[For the uninitiated,
Durga Puja, or Pujo as we Bengalis pronounce it, is the Bengali-Hindu
equivalent of Christmas. According to lore, the Goddess Durga spends the whole
year caring for her husband, Lord Shiva, in the Himalayas. But for four golden
days in autumn, she returns to her parents' house, accompanied by her children,
an occasion that mortals celebrate with pomp and pageantry. The essence of the
festivities thus lies in coming home and being with all those whom one loves.]
By Arnab Ray
Courtesy of Sara Ray
|
COLLEGE PARK, Maryland -- It's October, the season of Durga Puja (Puja being Sanskrit for
worship), the most important religious festival for Bengali-Hindus.
As a
Non-Resident-Indian- first-generation-Bengali-settled-in-the-United States, I
have a standard operating procedure for this time of the year. I go online,
find out the venues (usually schools) and the dates (usually weekends) of each
of the local Durga Pujos. I then use a complex algorithm, one that factors in
inputs like the distance of the venue from my house and the entry-fee, to
settle on a destination. Then my wife states her preference and that is where
we end up going.
I take my traditional
Bengali kurta-pyjama out from the suitcase, fire up the GPS, arrive at the
venue, sit around for some time making small talk with my wife and overhearing
scraps of conversations about mortgage rates, while keeping a standard-issue
smile plastered to my face, trying to avoid the jolly-faced lady floating about
in a friendly way trying to sell "latest-design" saris from India. I
have my food, snigger at the cultural programs and finally drive back home,
promising myself that this is the last time I will go to one of these events.
It's a resolve I maintain until the next October comes around.
For the uninitiated,
Durga Puja, or Pujo as we Bengalis pronounce it, is the Bengali-Hindu
equivalent of Christmas. According to lore, the Goddess Durga spends the whole
year caring for her husband, Lord Shiva, in the Himalayas. But for four golden
days in autumn, she returns to her parents' house, accompanied by her children,
an occasion that mortals celebrate with pomp and pageantry. The essence of the
festivities thus lies in coming home and being with all those whom one loves.
···
Copy out the entire essay on Durga Puja word for word. The lines that come next are drawn from a different source than the essay on Durga Puja.

Information given:
···
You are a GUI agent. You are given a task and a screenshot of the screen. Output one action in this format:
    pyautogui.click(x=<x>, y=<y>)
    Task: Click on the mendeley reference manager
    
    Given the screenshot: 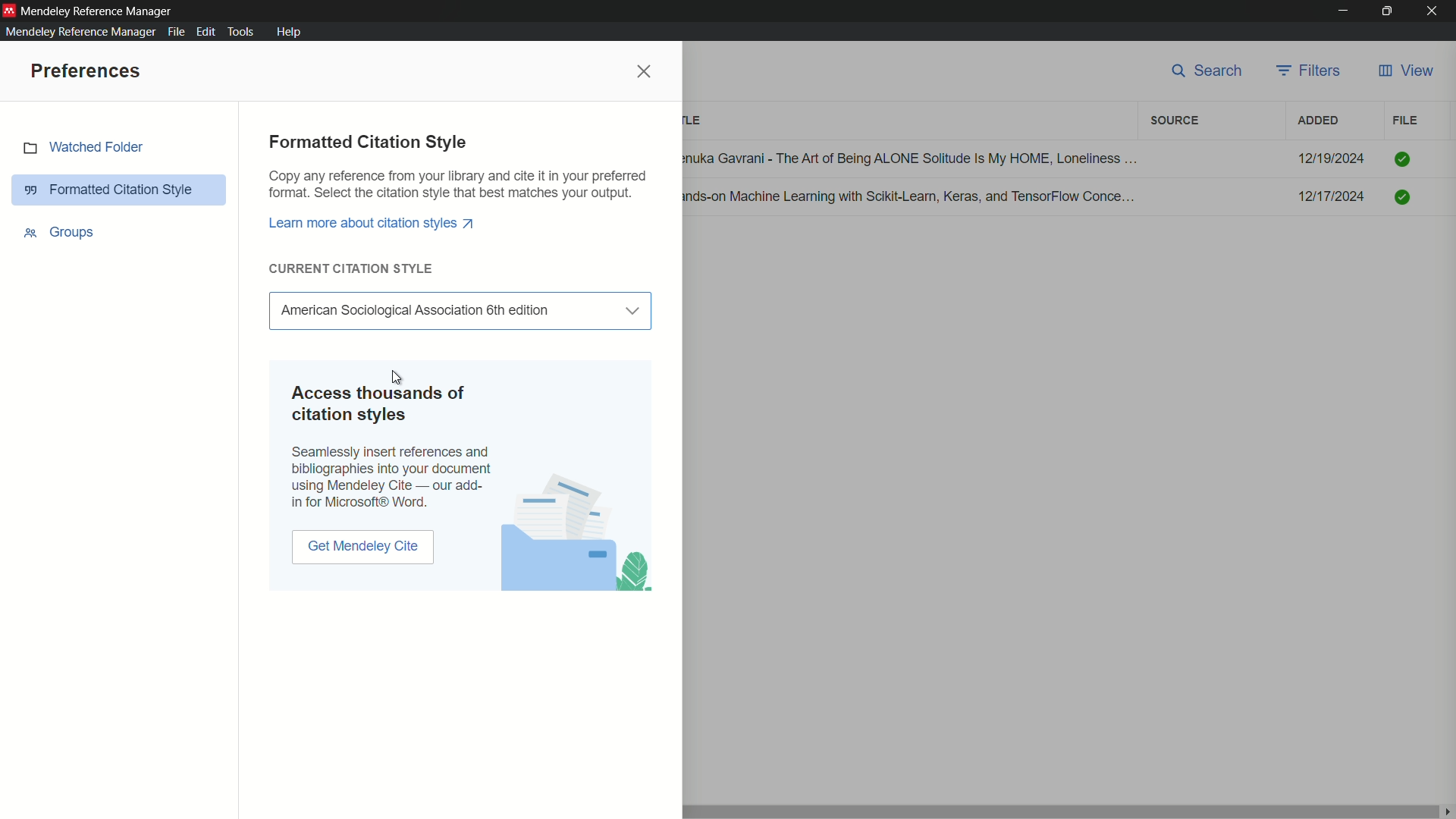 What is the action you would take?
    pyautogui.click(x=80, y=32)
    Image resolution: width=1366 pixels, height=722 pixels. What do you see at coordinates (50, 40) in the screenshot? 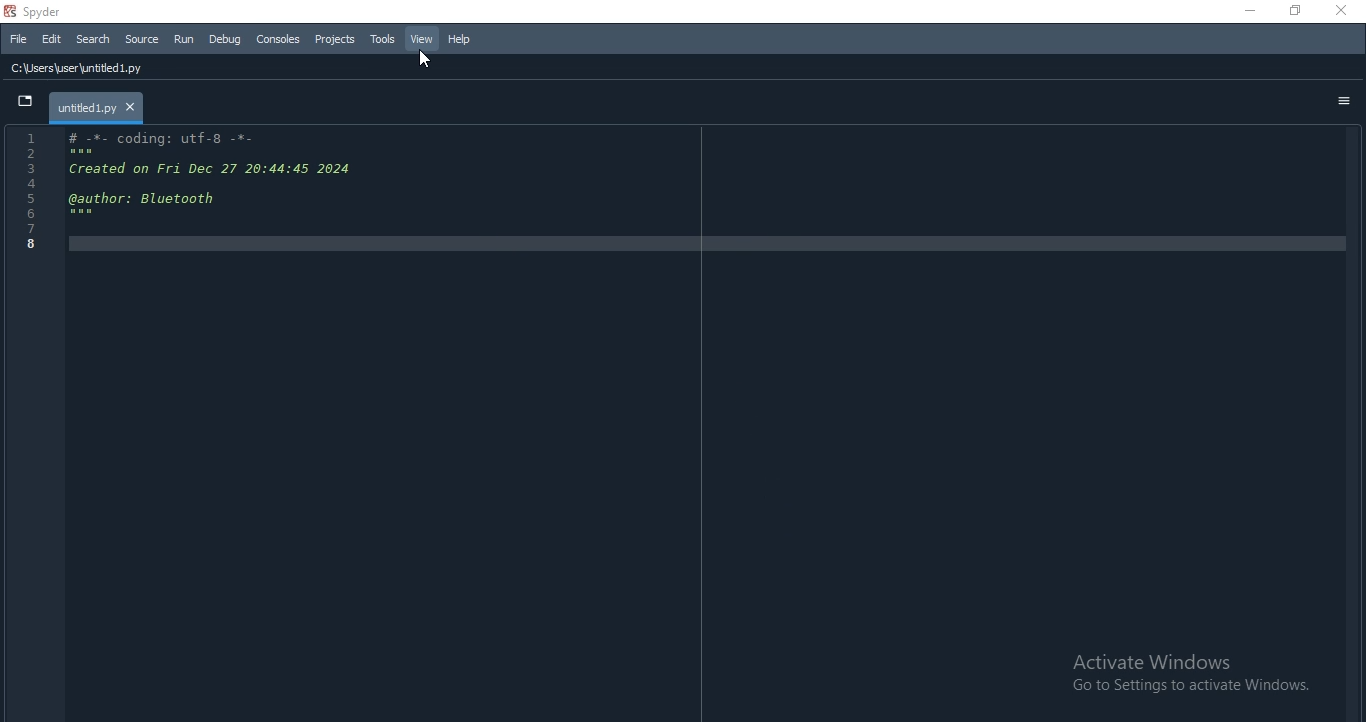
···
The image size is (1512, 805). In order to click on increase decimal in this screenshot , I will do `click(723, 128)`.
···
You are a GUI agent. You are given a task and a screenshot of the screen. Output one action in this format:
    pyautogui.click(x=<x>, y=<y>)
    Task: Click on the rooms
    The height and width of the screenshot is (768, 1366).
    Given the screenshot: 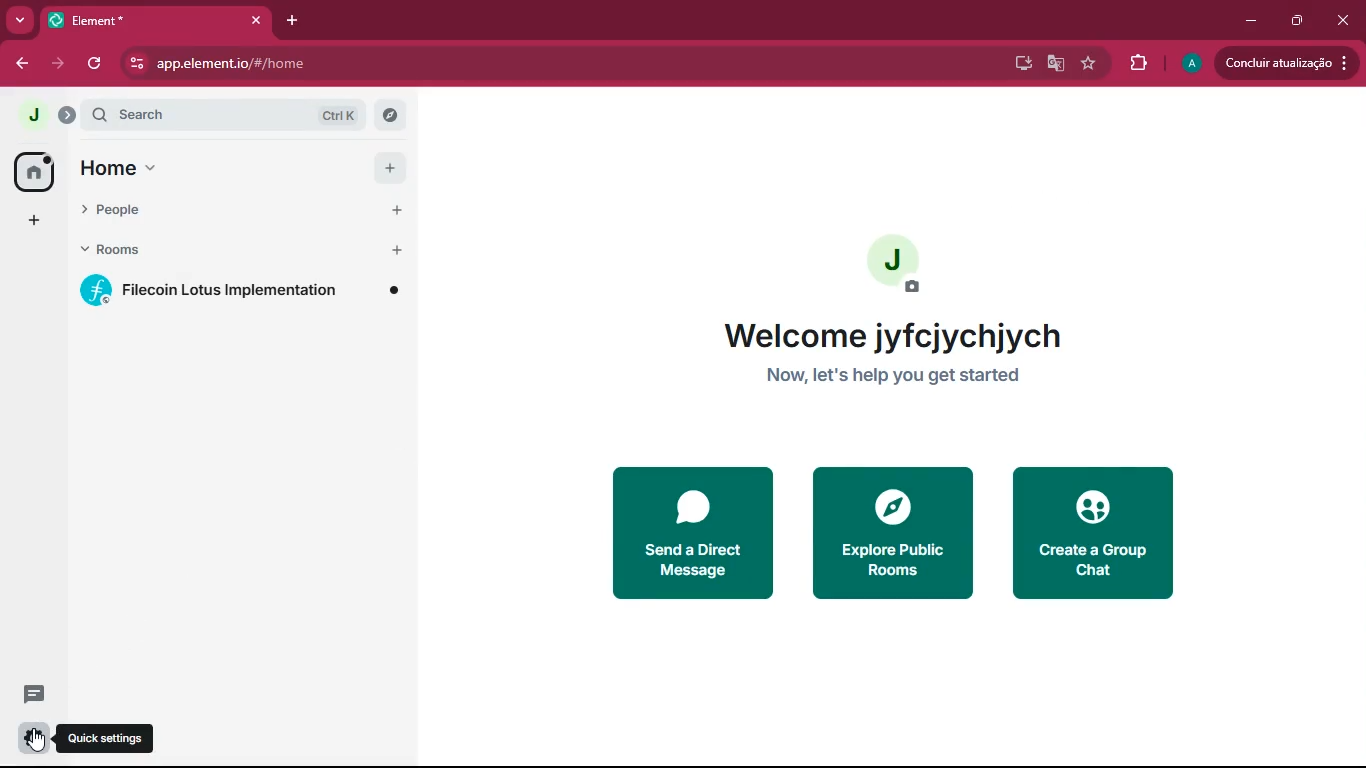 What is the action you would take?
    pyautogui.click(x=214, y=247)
···
Solution to this exercise:
[For the uninitiated,
Durga Puja, or Pujo as we Bengalis pronounce it, is the Bengali-Hindu
equivalent of Christmas. According to lore, the Goddess Durga spends the whole
year caring for her husband, Lord Shiva, in the Himalayas. But for four golden
days in autumn, she returns to her parents' house, accompanied by her children,
an occasion that mortals celebrate with pomp and pageantry. The essence of the
festivities thus lies in coming home and being with all those whom one loves.]
By Arnab Ray
Courtesy of Sara Ray
|
COLLEGE PARK, Maryland -- It's October, the season of Durga Puja (Puja being Sanskrit for
worship), the most important religious festival for Bengali-Hindus.
As a
Non-Resident-Indian- first-generation-Bengali-settled-in-the-United States, I
have a standard operating procedure for this time of the year. I go online,
find out the venues (usually schools) and the dates (usually weekends) of each
of the local Durga Pujos. I then use a complex algorithm, one that factors in
inputs like the distance of the venue from my house and the entry-fee, to
settle on a destination. Then my wife states her preference and that is where
we end up going.
I take my traditional
Bengali kurta-pyjama out from the suitcase, fire up the GPS, arrive at the
venue, sit around for some time making small talk with my wife and overhearing
scraps of conversations about mortgage rates, while keeping a standard-issue
smile plastered to my face, trying to avoid the jolly-faced lady floating about
in a friendly way trying to sell "latest-design" saris from India. I
have my food, snigger at the cultural programs and finally drive back home,
promising myself that this is the last time I will go to one of these events.
It's a resolve I maintain until the next October comes around.
For the uninitiated,
Durga Puja, or Pujo as we Bengalis pronounce it, is the Bengali-Hindu
equivalent of Christmas. According to lore, the Goddess Durga spends the whole
year caring for her husband, Lord Shiva, in the Himalayas. But for four golden
days in autumn, she returns to her parents' house, accompanied by her children,
an occasion that mortals celebrate with pomp and pageantry. The essence of the
festivities thus lies in coming home and being with all those whom one loves.